What you will do
Transcribe every record verbatim; no pictures.

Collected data
===

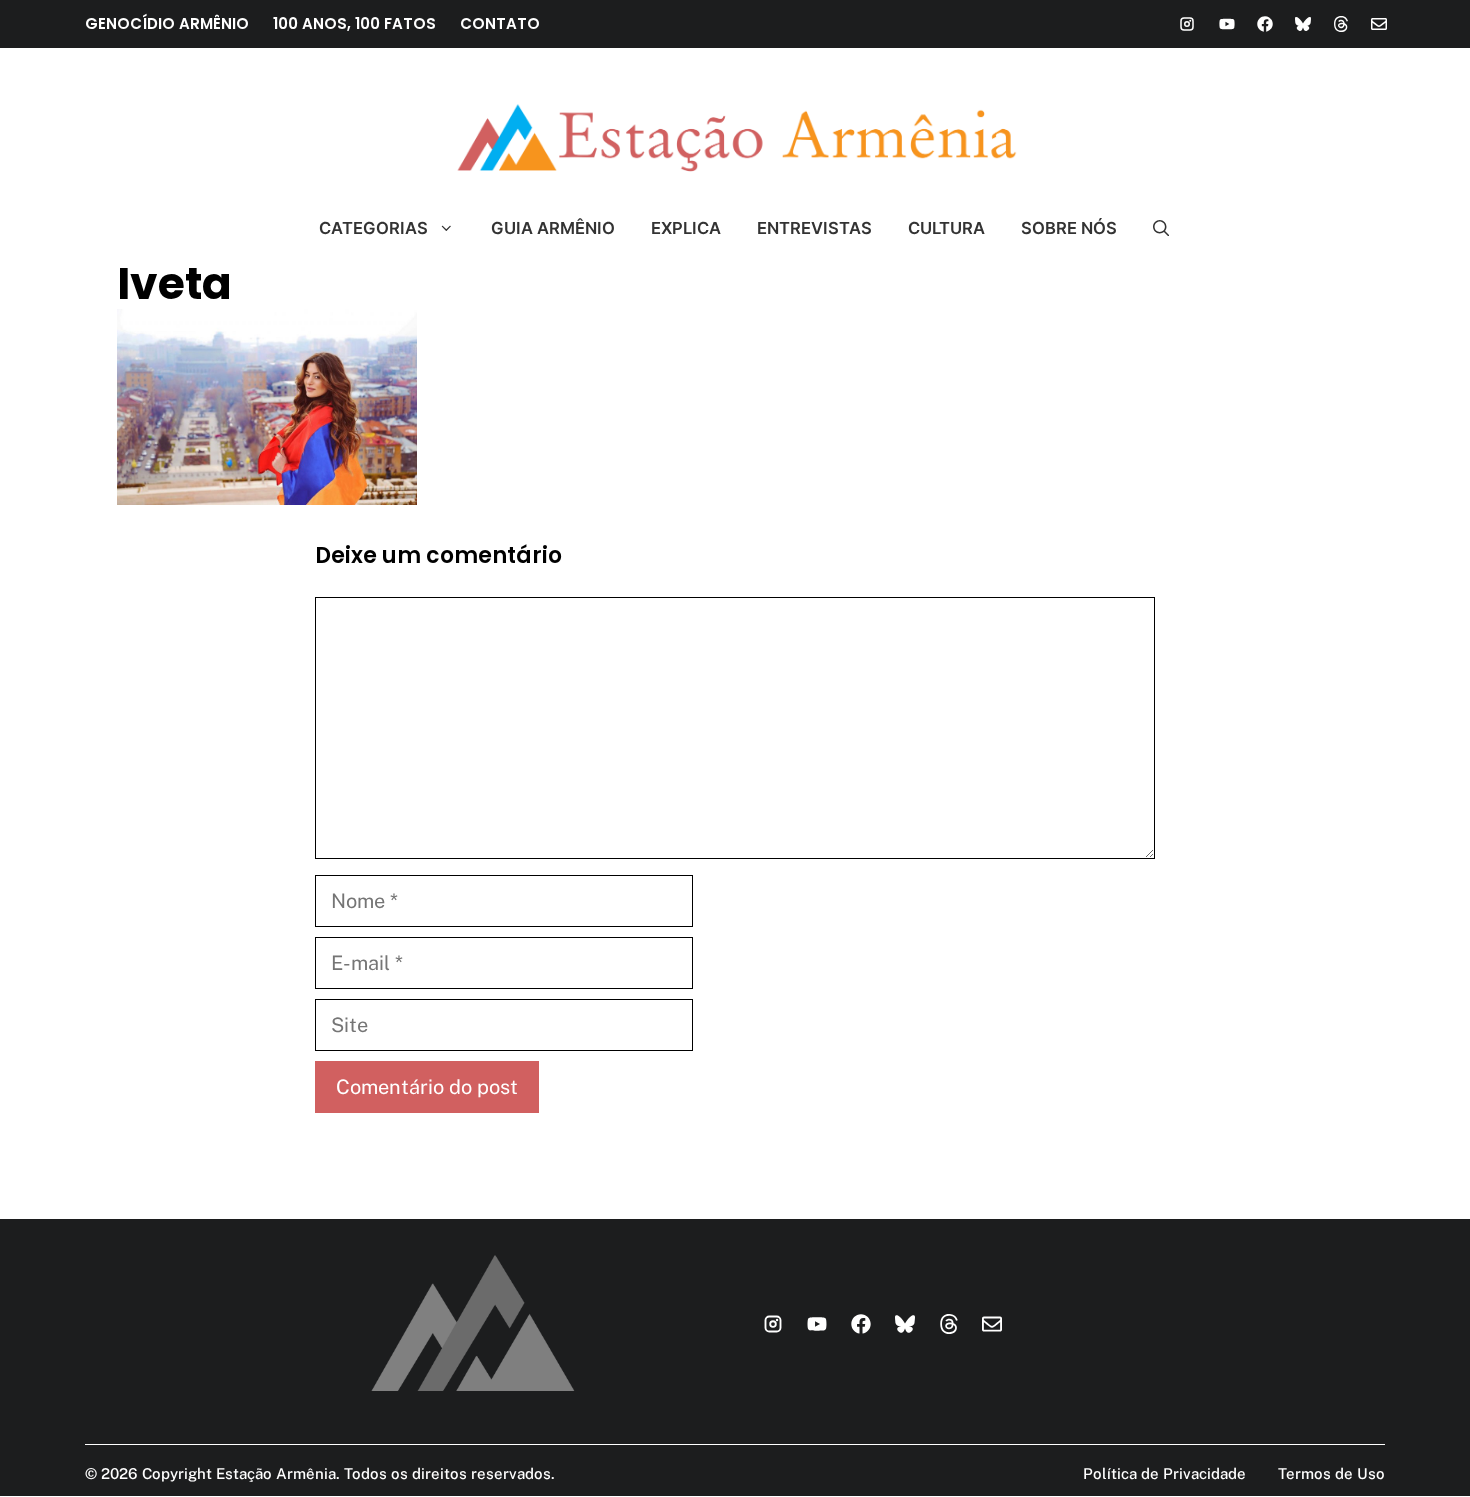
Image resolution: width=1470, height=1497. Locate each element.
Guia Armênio (553, 228)
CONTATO (500, 23)
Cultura (946, 228)
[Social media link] (1187, 24)
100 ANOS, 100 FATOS (354, 23)
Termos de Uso (1331, 1473)
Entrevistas (814, 228)
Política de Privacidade (1164, 1473)
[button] (1152, 228)
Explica (686, 228)
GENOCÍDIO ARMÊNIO (167, 23)
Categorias (373, 228)
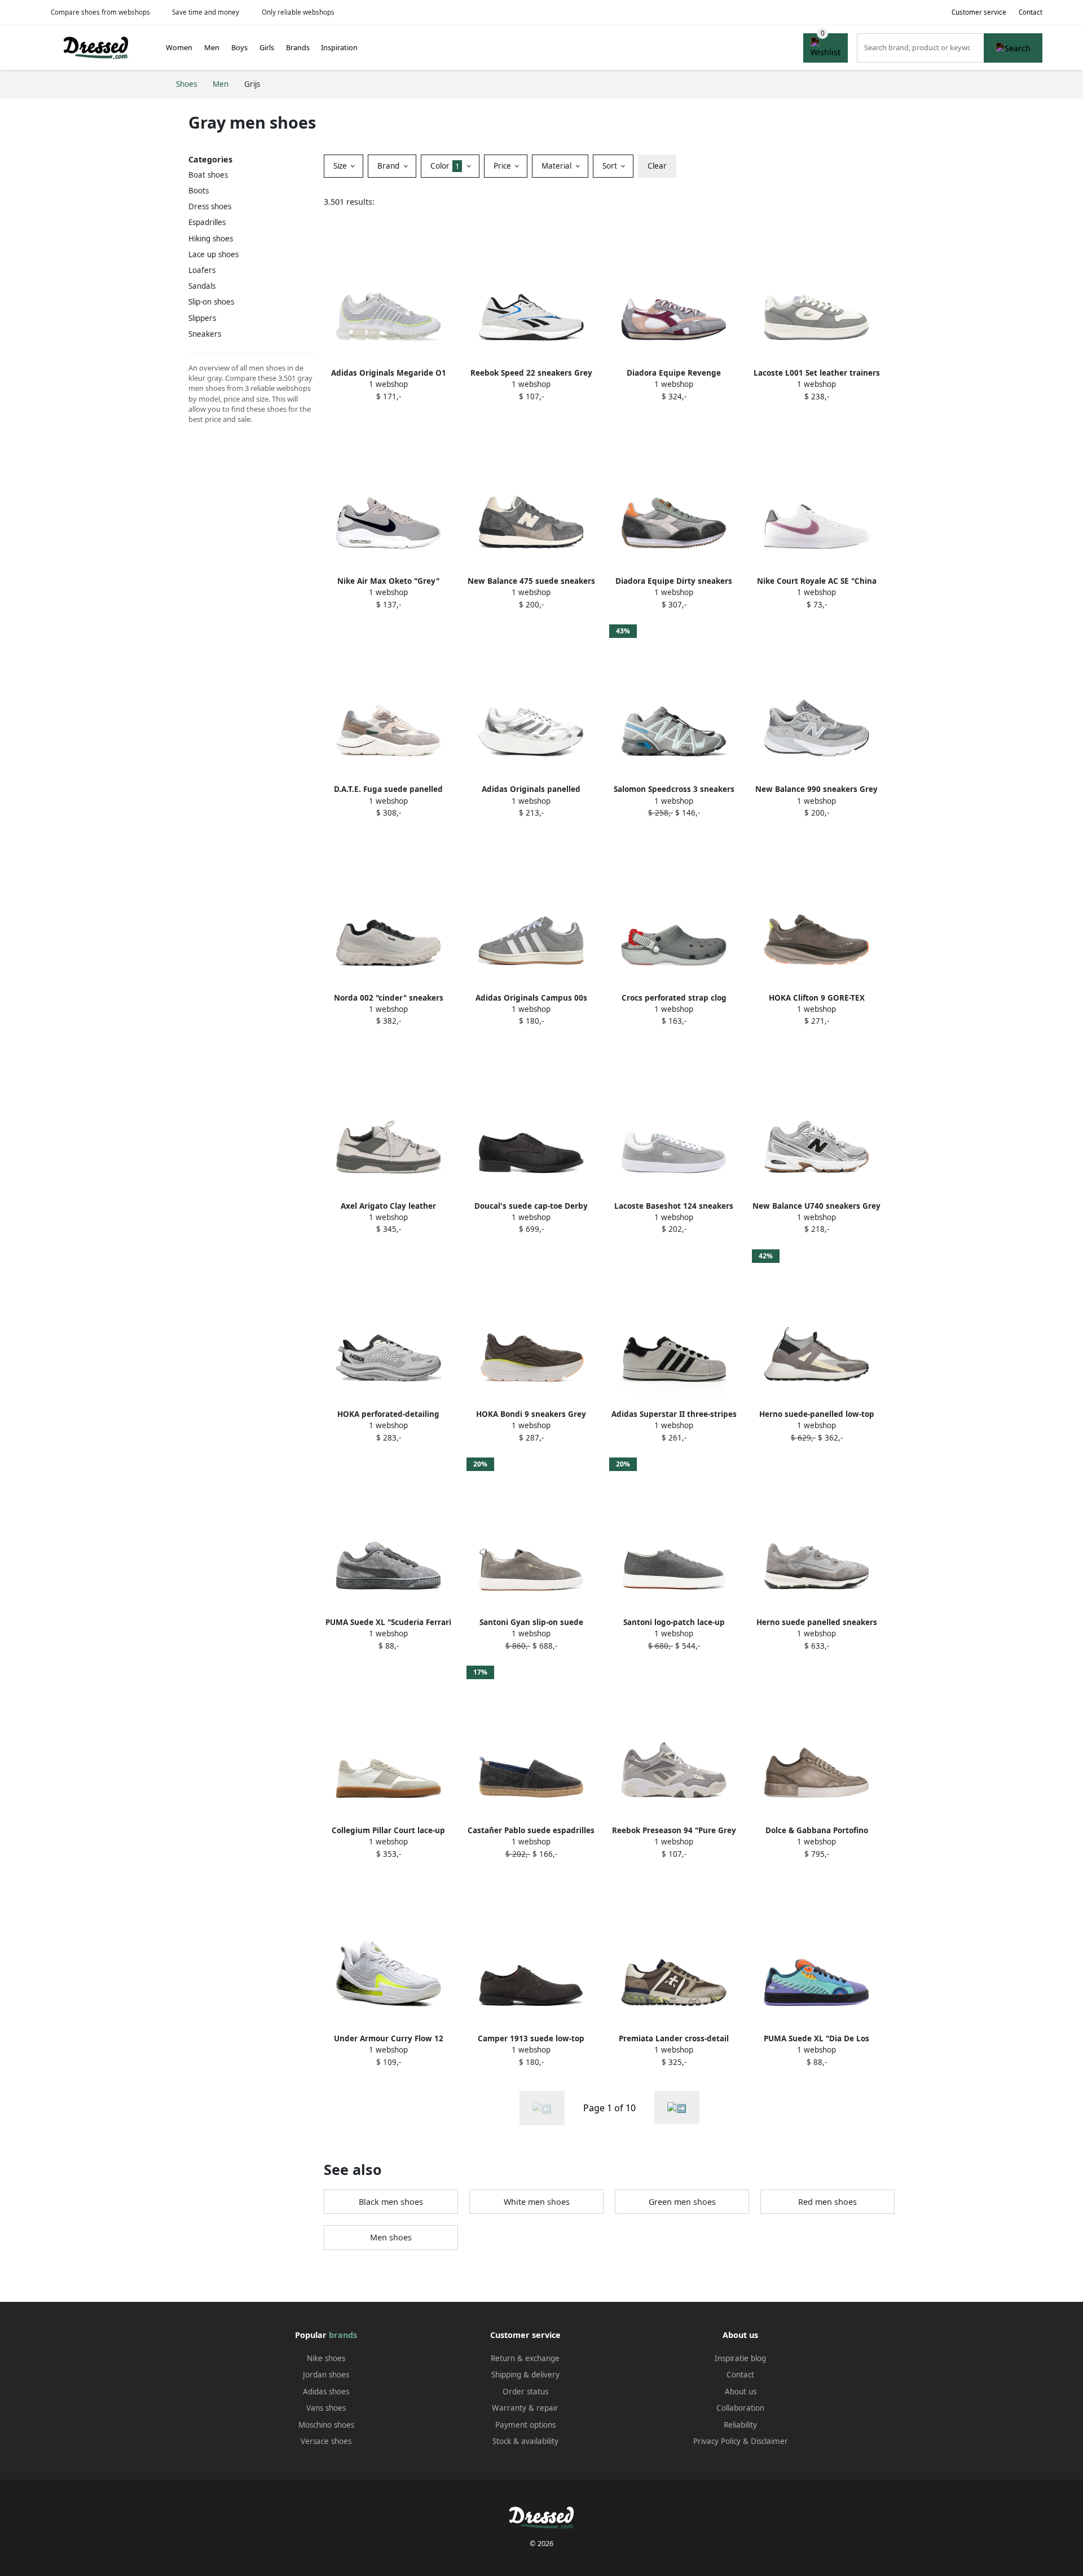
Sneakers (204, 334)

===

Written answer
Image resolution: width=1470, height=1497. Locate each element.
Guia Armênio (553, 228)
CONTATO (500, 23)
Cultura (946, 228)
[Social media link] (1187, 24)
100 ANOS, 100 FATOS (354, 23)
Termos de Uso (1331, 1473)
Entrevistas (814, 228)
Política de Privacidade (1164, 1473)
[button] (1152, 228)
Explica (686, 228)
GENOCÍDIO ARMÊNIO (167, 23)
Categorias (373, 228)
Sneakers (204, 334)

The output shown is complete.